Question on Sexuality and Marxism.

(Part 3 of 3)


Are gender distinctions (ie male/female or man/woman) and specific divisions of sexuality (hetero, homo, bi, pansexuality) a bourgeois construct? How long will these take to go away if successful in building socialism? Will they go away?

I think to begin, just as introduction or epigraph, we would do good to remind ourselves of the basics of the marxist method:

[In] a Marxist view, physical objects, their properties, our bodies, “nature,” etc. are all material, but so are social relations. And because a materialist dialectic posits that the relations in which something is engaged make that thing what it is, Marxists are principally concerned with social explanations for social phenomena. “Pre-social” categories cannot, in the Marxist ontology, be the basis for a social phenomenon. Thus in the popular terminology, every facet of society is socially constructed for a Marxist. Yet, these social constructs are also material. They are not merely the product of “ideas,” as many claiming “social constructivism” would have it; rather these constructs exist external to our thoughts and independently of individual will. Class, race, sex/gender, nation, etc. are all produced, i.e. constructed, and they are material. This is what Marxist materialism means. Marxism supersedes the age-old struggle between idealism and “realism” and puts forward a powerful social ontology which recognizes the “reality” of social structures, at the same time that it posits that every one of these structures is produced and therefore can be radically transformed, right down to its very foundations.

-- http://anti-imperialism.com/2015/10/26/what-does-a-marxist-mean-by-material/

According to mainstream science and popular opinion, sex is a trait that humans are born with. "Males", we are told, are born with penises, testes, and prostates, while "females" are born with vulvas, uteri, and ovaries. We are supposed to believe that the division of people into two sexes -- male and female -- is something "essential", something that cannot be changed because it is simply a product of how human bodies "naturally are".
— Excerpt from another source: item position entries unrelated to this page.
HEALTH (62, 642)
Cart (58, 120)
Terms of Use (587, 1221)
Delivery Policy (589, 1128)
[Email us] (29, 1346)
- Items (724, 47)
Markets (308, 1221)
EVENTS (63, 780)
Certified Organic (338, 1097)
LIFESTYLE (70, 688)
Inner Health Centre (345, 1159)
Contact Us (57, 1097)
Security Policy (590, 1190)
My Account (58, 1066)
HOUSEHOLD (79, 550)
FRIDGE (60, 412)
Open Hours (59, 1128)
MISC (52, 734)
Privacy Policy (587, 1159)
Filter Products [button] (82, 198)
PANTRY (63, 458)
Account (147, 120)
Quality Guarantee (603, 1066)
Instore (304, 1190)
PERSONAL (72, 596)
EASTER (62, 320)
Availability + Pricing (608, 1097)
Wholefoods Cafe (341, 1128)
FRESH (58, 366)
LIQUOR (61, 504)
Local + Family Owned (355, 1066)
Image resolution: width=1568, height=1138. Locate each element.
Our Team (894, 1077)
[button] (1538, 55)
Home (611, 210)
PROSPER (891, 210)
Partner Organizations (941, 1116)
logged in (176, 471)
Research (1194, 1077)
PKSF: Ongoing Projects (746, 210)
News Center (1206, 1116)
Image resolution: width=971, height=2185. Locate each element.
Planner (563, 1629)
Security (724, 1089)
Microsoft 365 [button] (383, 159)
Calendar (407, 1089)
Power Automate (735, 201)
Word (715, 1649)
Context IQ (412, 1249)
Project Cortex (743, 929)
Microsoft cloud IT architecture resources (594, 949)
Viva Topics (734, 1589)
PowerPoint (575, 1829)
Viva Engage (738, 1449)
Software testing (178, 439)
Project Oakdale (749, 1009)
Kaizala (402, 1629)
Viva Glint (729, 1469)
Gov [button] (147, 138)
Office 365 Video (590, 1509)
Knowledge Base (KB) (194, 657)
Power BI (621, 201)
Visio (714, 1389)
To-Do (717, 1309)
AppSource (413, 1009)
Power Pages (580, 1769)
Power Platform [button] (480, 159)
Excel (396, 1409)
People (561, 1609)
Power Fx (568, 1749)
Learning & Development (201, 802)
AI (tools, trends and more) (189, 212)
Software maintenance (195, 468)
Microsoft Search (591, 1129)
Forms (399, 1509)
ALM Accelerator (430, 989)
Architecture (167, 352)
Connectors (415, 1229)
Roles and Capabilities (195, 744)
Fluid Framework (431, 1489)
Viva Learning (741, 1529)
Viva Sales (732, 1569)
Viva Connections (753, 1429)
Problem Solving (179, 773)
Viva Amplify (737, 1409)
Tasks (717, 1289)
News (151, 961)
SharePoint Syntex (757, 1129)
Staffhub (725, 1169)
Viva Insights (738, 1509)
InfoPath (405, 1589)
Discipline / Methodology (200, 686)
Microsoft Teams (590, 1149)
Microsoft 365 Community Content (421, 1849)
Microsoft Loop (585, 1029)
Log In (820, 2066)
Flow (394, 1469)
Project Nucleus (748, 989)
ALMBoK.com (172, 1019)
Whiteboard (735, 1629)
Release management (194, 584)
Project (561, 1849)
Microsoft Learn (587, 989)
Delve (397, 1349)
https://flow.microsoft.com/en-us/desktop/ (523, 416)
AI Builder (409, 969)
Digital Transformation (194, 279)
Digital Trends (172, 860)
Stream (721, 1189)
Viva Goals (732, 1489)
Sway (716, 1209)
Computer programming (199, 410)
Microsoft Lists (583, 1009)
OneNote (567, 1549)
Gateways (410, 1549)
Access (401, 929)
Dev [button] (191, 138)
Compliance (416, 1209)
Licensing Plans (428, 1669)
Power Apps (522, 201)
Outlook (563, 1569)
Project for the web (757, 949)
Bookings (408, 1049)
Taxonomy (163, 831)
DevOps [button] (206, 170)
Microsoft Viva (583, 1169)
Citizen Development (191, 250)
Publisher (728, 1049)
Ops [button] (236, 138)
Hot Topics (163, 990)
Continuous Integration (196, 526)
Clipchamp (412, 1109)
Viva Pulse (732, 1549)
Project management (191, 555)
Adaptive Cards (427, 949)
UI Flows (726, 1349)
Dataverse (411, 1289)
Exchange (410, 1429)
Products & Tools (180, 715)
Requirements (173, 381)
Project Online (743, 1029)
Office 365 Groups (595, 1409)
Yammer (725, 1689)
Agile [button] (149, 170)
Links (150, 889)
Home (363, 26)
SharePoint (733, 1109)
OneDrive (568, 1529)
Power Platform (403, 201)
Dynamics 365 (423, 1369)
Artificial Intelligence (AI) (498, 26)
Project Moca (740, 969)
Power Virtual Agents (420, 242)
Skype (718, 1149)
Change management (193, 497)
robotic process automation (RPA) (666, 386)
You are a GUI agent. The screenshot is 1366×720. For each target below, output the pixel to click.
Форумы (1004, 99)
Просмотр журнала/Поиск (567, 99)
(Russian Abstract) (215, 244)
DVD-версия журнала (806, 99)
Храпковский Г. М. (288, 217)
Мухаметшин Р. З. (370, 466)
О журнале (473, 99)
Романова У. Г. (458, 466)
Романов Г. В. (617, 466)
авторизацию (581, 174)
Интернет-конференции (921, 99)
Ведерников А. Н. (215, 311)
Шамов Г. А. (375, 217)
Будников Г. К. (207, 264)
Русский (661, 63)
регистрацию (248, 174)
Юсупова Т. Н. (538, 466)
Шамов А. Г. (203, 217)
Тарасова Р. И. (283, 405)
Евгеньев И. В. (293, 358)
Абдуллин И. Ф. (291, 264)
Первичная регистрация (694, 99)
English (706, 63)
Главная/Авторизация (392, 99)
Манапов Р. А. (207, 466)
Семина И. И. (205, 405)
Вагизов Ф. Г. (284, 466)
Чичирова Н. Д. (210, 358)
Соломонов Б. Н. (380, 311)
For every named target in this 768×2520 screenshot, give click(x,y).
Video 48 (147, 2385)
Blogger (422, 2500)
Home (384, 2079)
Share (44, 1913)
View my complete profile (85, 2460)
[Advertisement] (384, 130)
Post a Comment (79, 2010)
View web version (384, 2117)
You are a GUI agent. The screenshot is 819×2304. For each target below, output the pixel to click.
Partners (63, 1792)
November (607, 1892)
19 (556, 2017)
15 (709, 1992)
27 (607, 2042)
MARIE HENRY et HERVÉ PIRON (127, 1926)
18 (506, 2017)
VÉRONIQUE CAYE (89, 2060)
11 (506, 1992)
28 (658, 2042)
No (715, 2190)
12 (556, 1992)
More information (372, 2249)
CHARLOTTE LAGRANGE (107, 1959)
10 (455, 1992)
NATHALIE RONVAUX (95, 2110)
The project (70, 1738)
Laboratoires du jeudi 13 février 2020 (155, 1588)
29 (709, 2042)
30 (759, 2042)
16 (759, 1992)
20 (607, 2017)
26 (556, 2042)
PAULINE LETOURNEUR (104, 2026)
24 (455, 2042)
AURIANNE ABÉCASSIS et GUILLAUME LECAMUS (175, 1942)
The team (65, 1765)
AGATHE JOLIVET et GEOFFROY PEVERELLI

However, marxists recognise that sex is not something one is born with, but a category that is imposed upon people by society. It is a concept through which we understand the world, and something that is produced by a particular set of social relations. Of course human bodies have reproductive variance, but this in itself is a banality and we cannot say that human reproductive variance existing outside of human activity is "sex", because sex is itself a concept produced by human activity. Without understanding society -- without understanding the existence and history of patriarchy -- we cannot understand why the categorization of people into two sexes happens the way it does, and is attached the importance it possesses.

Sex as a concept is not just a product of physiology (our bodies and their attributes), but rather, it is a product of a relationship between human physiology and how society is organized. To clarify, let us pose some questions: We know that the division of people into the categories "female" and "male" is very important to societies today. For example, in most cases, within the first few minutes or seconds after a person is born, a doctor or someone else present at birth examines the child's genitals and proclaims, "it's a boy!" or "it's a girl!". Perhaps a more liberal-minded doctor might instead proclaim, "it's male" or "it's female!". In either case, this proclamation made on the basis of what genitals one has at birth obviously has huge implications for the child growing up. It colors how the child will be treated, what will be expected of them, and so on. But why is the presence of a penis or a vulva so important to us? Why don't we treat eye color, for example, with the same significance?

The point in raising these questions is to show how classifying people based on genitals, and placing significance on genitals as opposed to other traits (such as eye color or anything else), are social acts. We cannot understand sex without talking about society and how people interact with each other and their bodies.

Penises and ejaculate and prostate glands occur in nature, but the notion that these anatomical traits comprise a sex—a discrete class, separate and distinct, metaphysically divisible from some other sex, the "other sex"—is simply that: a notion, an idea. The penises exist; the male sex does not. The male sex is socially constructed. It is a political entity that flourishes only through acts of force and sexual terrorism. Apart from the global inferiorization and subordination of those who are defined as "nonmale", the idea of personal membership in the male sex class would have no recognizable meaning. It would make no sense. No one could be a member of it and no one would think they should be a member of it. There would be no male sex to belong to. That doesn’t mean there wouldn’t still be penises and ejaculate and prostate glands and such. It simply means that the center of our selfhood would not be required to reside inside an utterly fictitious category—a category that only seems real to the extent that those outside it are put down.